▶ Work required: From the first line to the last, copy the listing exactly and omit the images.

◆ ◆ ◆

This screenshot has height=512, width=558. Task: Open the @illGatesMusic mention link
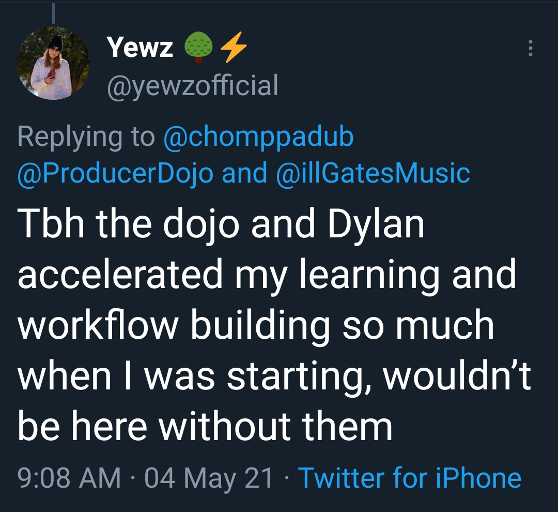click(374, 173)
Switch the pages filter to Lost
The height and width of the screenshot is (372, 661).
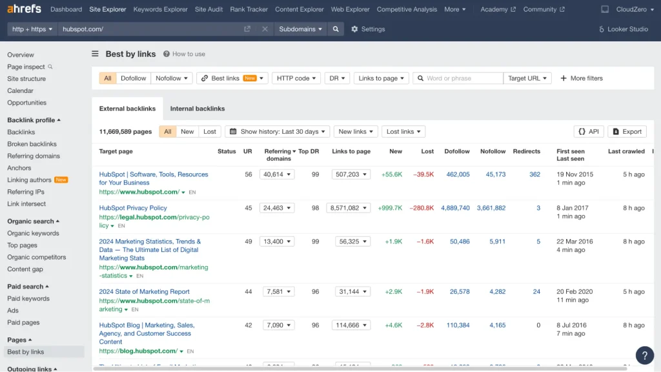208,131
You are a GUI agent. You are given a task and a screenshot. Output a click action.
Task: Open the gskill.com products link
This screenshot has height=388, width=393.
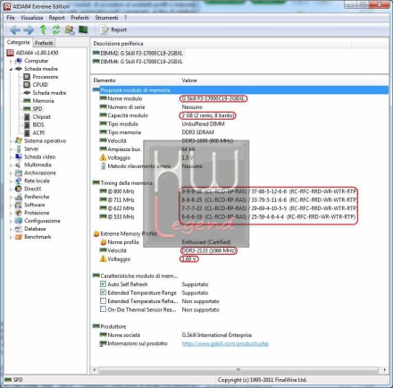(x=225, y=343)
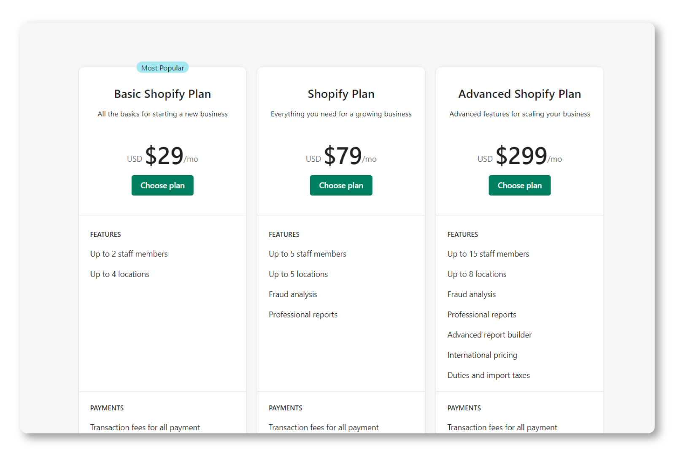Click Fraud analysis in Shopify Plan

coord(293,294)
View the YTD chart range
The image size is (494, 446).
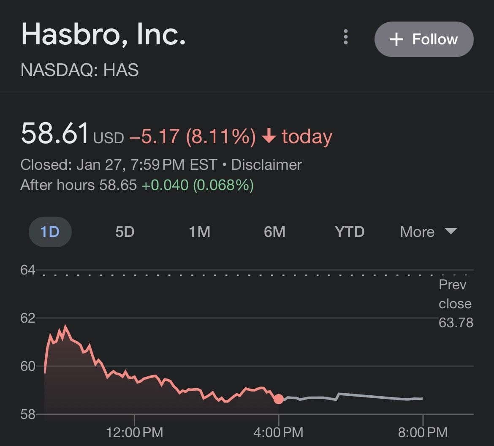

◆ ◆ ◆

▶ Your response:
This screenshot has height=512, width=558. Task: Open the @illGatesMusic mention link
click(374, 173)
Switch the pages filter to Lost
The height and width of the screenshot is (372, 661).
208,131
You are a GUI agent. You are given a task and a screenshot. Output a click action.
Task: Open the gskill.com products link
This screenshot has height=388, width=393.
(x=225, y=343)
Click Fraud analysis in Shopify Plan

coord(293,294)
View the YTD chart range
The image size is (494, 446).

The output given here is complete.